Community meeting attendees were also overwhelmingly opposed to development of any kind, with 62% of attendees speaking against the projects they were presented. Only 15% spoke in favor.
Einstein said the problem with this form of hyper-local public engagement is that it privileges concentrated costs over more diffuse benefits. A new protected bike lane would keep riders from all over the city safe, but the people who actually attend a meeting about its creation are typically the handful of neighbors who may soon have a harder time parking in front of their homes.
“We might think about neighborhood meetings as being this great way to empower underrepresented voices,” Einstein said. “But our research shows that it is really more of a forum for empowering, typically, the most privileged segments who are often disproportionately opposed to the thing that’s getting proposed.”
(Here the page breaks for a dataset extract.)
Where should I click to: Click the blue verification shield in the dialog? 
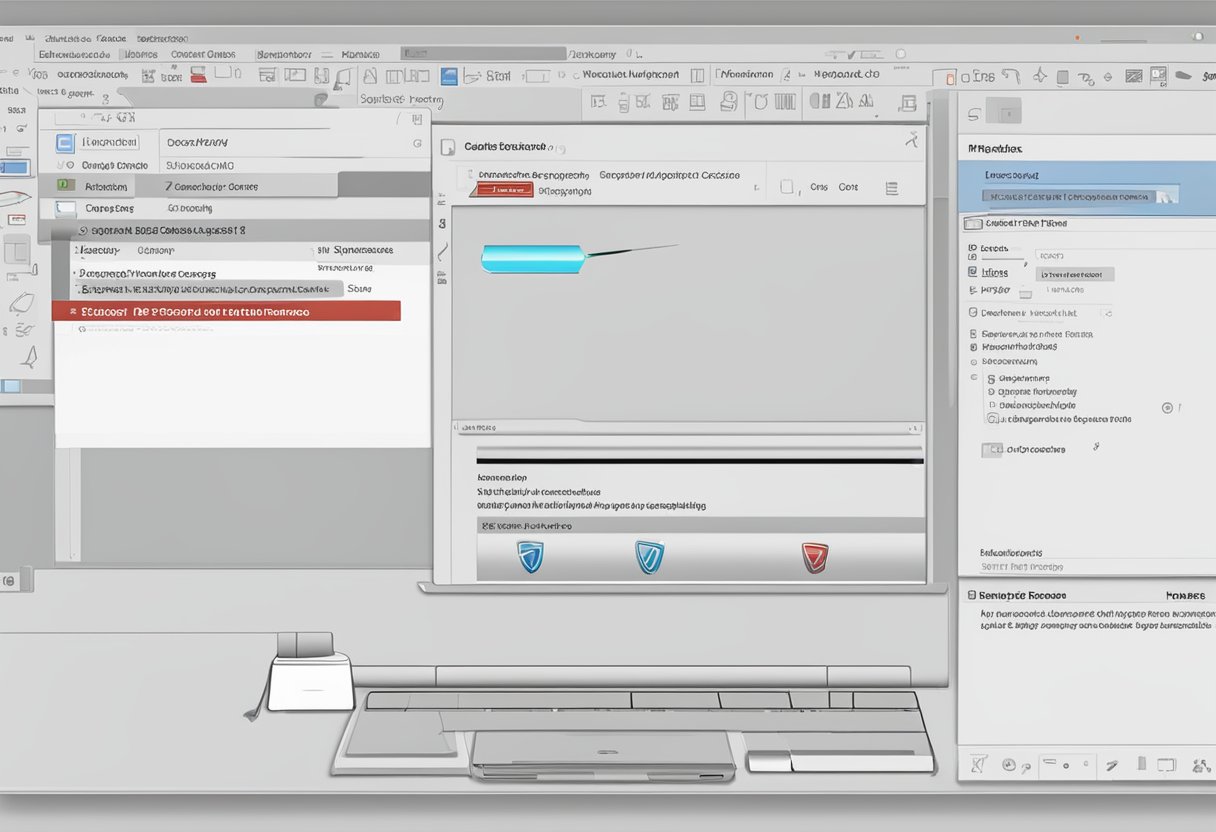point(530,558)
But if Safehouse sought to avoid the pitfalls of public meetings, it did their mission little good.
Within 36 hours of announcing their South Philadelphia supervised injection site, the plan was unceremoniously put on hold in the face of public and political backlash.
“We have to be careful to not overemphasize the role of public meetings in a decision-making process, but when an issue is really controversial it needs deeper public engagement,” said Andrew Stober, a former municipal official under Mayor Michael Nutter. “The voices of hundreds of people who live just blocks away who are supportive of this site opening weren’t heard either, because there wasn’t a deeper level of public engagement.”
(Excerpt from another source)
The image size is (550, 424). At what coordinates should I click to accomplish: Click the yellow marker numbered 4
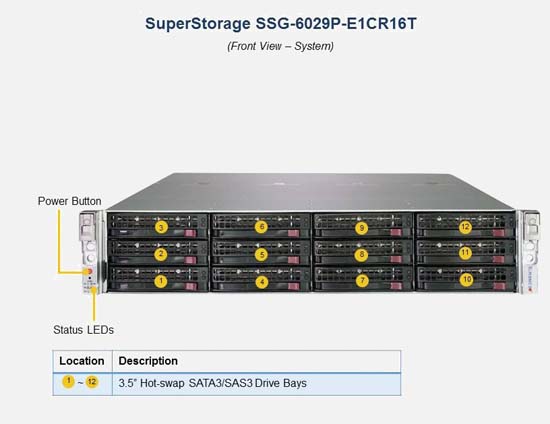(262, 282)
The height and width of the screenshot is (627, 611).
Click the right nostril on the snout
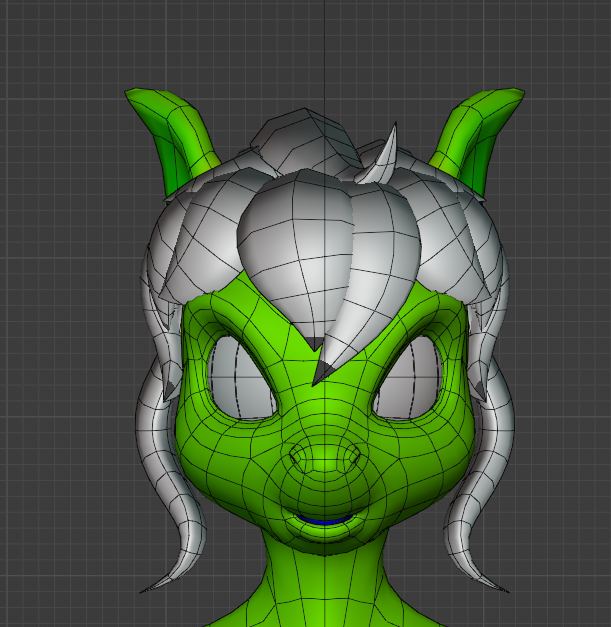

When Stober ran the Mayor’s Office of Transportation and Utilities, his office attempted to meet people where they were by canvassing residents for their views outside public transit stops and grocery stores, in libraries and recreation centers.
Setting up a booth with literature and trained staff to answer questions in locations where people were going in their own time ensured that a larger swathe of the population could have their perspective heard. Then the self-selecting voices heard at public meetings could at least be matched with broader feedback.
Boston University’s Einstein agrees that more proactive forms of public engagement are preferable to the kind of public meetings triggered by Philadelphia’s zoning process (and now expected as a matter of course). She points to Minneapolis, where the city-wide legalization of triplexes was preceded by deep community engagement where residents’ views were solicited at street festivals and farmers markets, not just neighborhood meetings. As a result, renters’ voices were heard more often, not just the homeowners who dominate community associations.
Some supporters and even opponents of Safehouse, however, say that the uproar over the unveiling of the South Philadelphia site were largely just about broader objections to the very idea of a supervised injection site.
“It was infuriating, but I don’t care what procedures they do to pass it or if they give us due process,” said South Philadelphia resident Donna Ciafre. “It doesn’t matter, I don’t want it period. I don’t want it in Philadelphia, I don’t want it in New Jersey, I don’t want it in the United States.”